Leopar sazanı, dünyanın en çok aranan 10 balık türü arasında ikinci sırada yer alıyor ve Shoal adlı Doğa Koruma Örgütü tarafından da bu prestijli listede bulunuyor. Doç. Dr. Cüneyt Kaya, keşif sonrası yaptığı açıklamada, bu türün dünya genelindeki önemine vurgu yaparak, "Dünyada en çok aranan birinci balığı bulmuştuk. Çok mutlu olduk. İnanılmaz bir andı. Biz üzerimize düşeni yapıp, Türkiye dosyasını kapatmış olduk. Şimdiki hedefimizde bu türü koruyup, gelecek nesillere aktarabilmek" dedi.
Leopar sazanının bulunmasıyla birlikte, bilim insanları bu nadir balık türünün korunması için bir plan hazırlama yolunda ilerliyor. Doç. Dr. Cüneyt Kaya, bu türün diğerlerinden ayıran belirgin özelliklerine de değinerek, "Hiçbir türde olmayan, vücudunda, başında ve yüzgeçlerinde olan büyük siyah benekler, bu türü çok net bir şekilde karakterize ediyor. Bunun için küçük bir çocuk bile leopar sazanını rahatlıkla ayırt edebilir" diye ekledi.
Bilim insanları, keşif sürecinde bölgedeki balıkçı esnafından da destek aldıklarını belirtiyor.
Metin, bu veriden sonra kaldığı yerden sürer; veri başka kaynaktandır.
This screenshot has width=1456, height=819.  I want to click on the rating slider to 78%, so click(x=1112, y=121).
Leopar sazanını bulmak için gece gündüz demeden ağlarını çeken ekip, bu nadir türü aynı gün içinde Dicle ve Fırat nehirlerinde başarıyla yakalayarak bilimsel bir başarı elde etti. Bu keşif, sadece bilim dünyası için değil, aynı zamanda bölgenin ekosistemi ve biyolojik çeşitliliği açısından da büyük bir önem taşıyor.
Doç. Dr. Münevver Oral, leopar sazanını bulmanın uluslararası literatürde Türkiye'nin dosyasını kapatmak anlamına geldiğini vurgulayarak, "Bugün ise ikinci leopar sazanı bulmanın mutluluğunu yaşıyoruz. Uluslararası literatürde Türkiye dosyasını kapatmış olduk" dedi. Bu keşif, Türkiye'nin nadir balık türleri açısından dünya genelinde önemli bir konuma geldiğini gösteriyor.
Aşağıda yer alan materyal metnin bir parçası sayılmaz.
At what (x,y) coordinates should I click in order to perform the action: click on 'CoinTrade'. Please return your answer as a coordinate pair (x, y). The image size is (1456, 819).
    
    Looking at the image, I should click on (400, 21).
Leopar sazanının bulunmasıyla birlikte, bilim insanları sadece bir keşif yapmış olmanın ötesinde, bu türün korunması ve gelecek nesillere aktarılması için çalışmalarını sürdürmeyi hedefliyor. Dicle nehrinin sembolü olabilecek bu ender balık türünün korunması, bölgenin ekosistemi için büyük önem taşıyor. Bilim insanları, elde ettikleri bilgilerle uluslararası literatüre katkı sağlamış olmanın gururunu yaşıyor ve gelecek hedeflerini belirlerken bu değerli deneyimden ilham alıyorlar.
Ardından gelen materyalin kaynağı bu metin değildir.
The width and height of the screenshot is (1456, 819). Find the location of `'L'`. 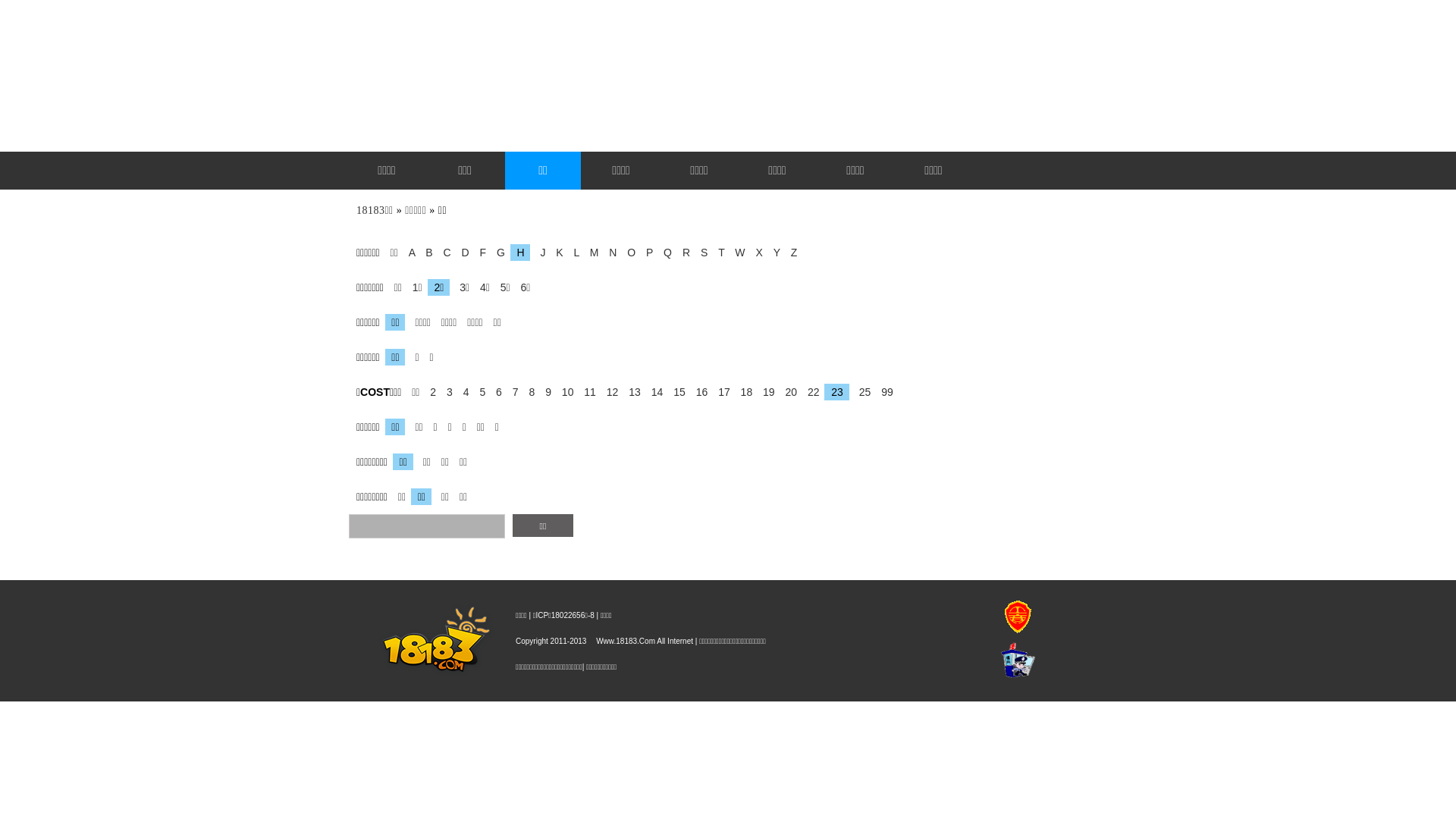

Fırat Yolu bölgesinin fauna zenginliğine eklenen bu yeni ve önemli keşfi, Fırat Yolu rotasında gerçekleştireceğimiz trekking turlarımız ile görme ve yerinde inceleme fırsatı bulacağız. Fırat Yolu, sadece doğal güzellikleri değil, aynı zamanda bilimsel ve arkeolojik keşifleriyle de dikkat çeken bir destinasyon olma yolunda emin adımlarla ilerliyor.